Scan the material below for "height", then return each line that contains it.

#### DATA FOR REVIEW
════════════════════
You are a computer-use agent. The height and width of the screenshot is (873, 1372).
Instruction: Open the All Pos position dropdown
════════════════════
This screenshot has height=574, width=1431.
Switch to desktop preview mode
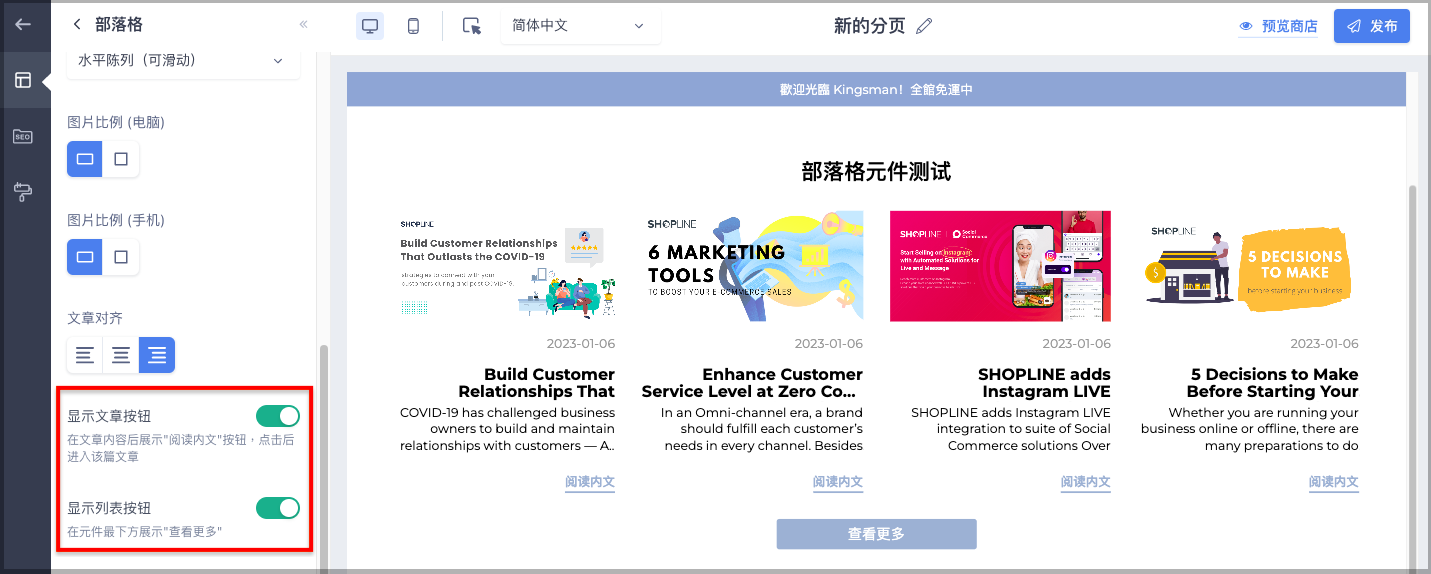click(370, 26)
════════════════════
#### OUTPUT OF THE TASK
You are a computer-use agent. The height and width of the screenshot is (873, 1372).
This screenshot has height=574, width=1431.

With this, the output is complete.